Related to the recent editorial in the American Journal of Public Health, arguing that "secondhand noise" was becoming the counterpart to secondhand smoke in causing real, measurable, health damage, Florence Williams has a fascinating (and disturbing) story in the Jan/Feb 2017 issue of Mother Jones on the effects of noise on cognition and learning ability. Samples:
The world is getting louder. Scientists define "noise" as unwanted sound, and the level of background din from human activities has been doubling roughly every three decades, beating population growth.... This growing anthropophony (a fancy word for the human soundscape) is also contributing to stress-related diseases and early death, especially in and around cities.
By evolutionary necessity, noise triggers a potent stress response. We are more easily startled by unexpected sounds than by objects that come suddenly into our field of vision. Our nervous systems react to noises that are loud and abrupt (gunshots, a backfiring engine), rumbling (airplanes), or whining and chaotic (leaf blowers, coffee grinders) by instructing our bodies to boost the heart rate, breathe less deeply, and release fight-or-flight hormones.
And:
Even if you think you're immune to city noise, it may well be affecting your health. The best research on this comes out of Europe. In one study of 4,861 adults, a 10-decibel increase in nighttime noise was linked to a 14 percent rise in a person's likelihood of being diagnosed with hypertension....

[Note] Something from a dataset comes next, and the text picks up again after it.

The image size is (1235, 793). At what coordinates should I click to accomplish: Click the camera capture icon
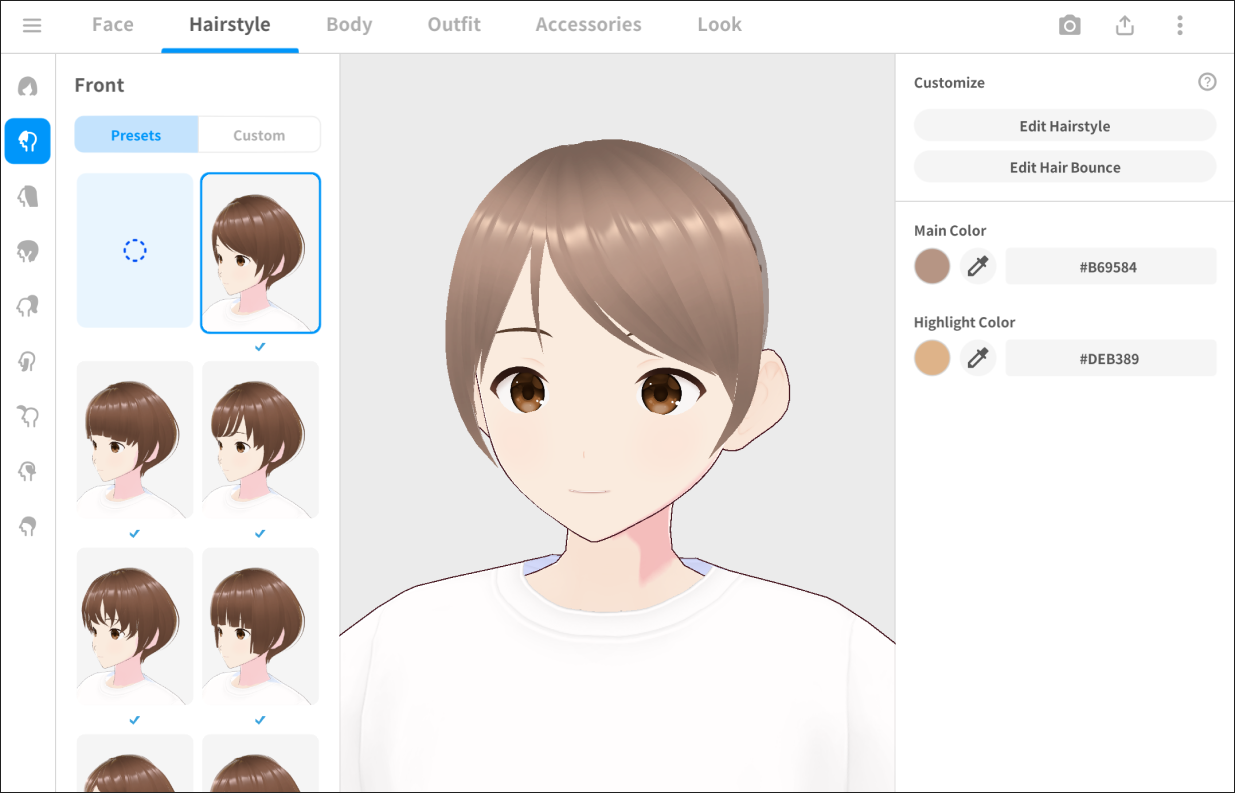pos(1069,25)
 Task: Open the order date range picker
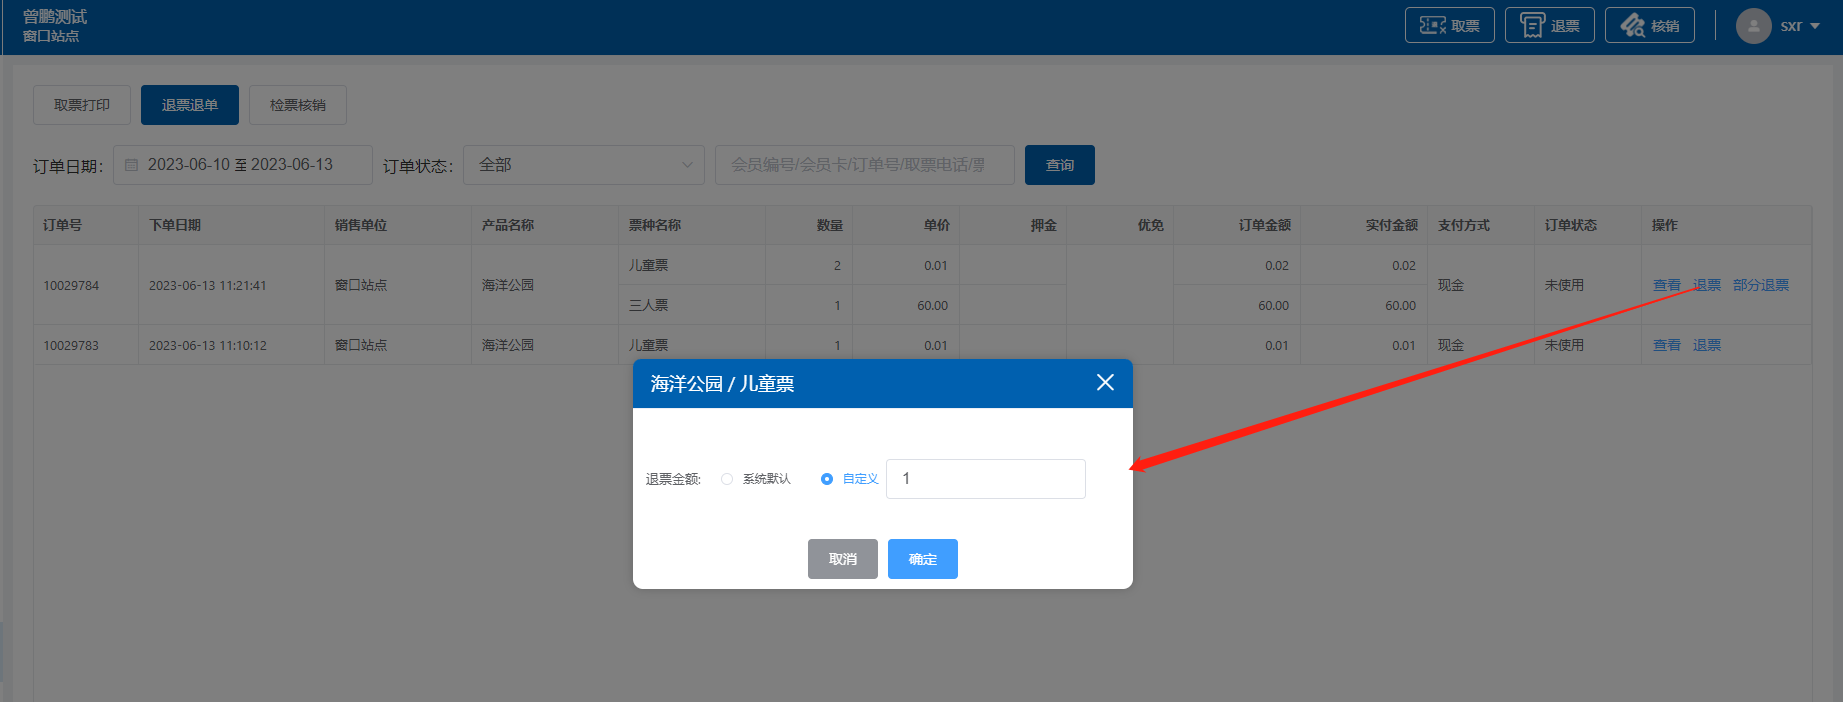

Yet another depressing study examined the cognition of 2,800 students in 89 schools across Europe. Published in The Lancet in 2005, it found that aircraft and road noise had significant impacts on reading comprehension and certain kinds of memory. The results, adjusted for family income, the mother's education, and other confounding factors, were linear. For every five-decibel noise increase, the reading scores of British children dropped by the equivalent of a two-month delay, so that kids in neighborhoods that were 20 decibels louder than average were almost a year behind.
This was no fluke: "To date, over 20 studies have shown a negative effect of environmental noise exposure on children's learning outcomes and cognitive performance," notes a 2013 paper in the Journal of Environmental Psychology. "Studies have demonstrated that children with chronic aircraft, road traffic or rail noise exposure at school have poorer reading ability, memory, and academic performance on national standardised tests." There's science behind the saying "You can't hear yourself think."
Williams goes on to make the obvious environmental-justice point: the neighborhoods likeliest to be very noisy are also exposed to pollutants and hazards of all other sorts. Worth reading in full.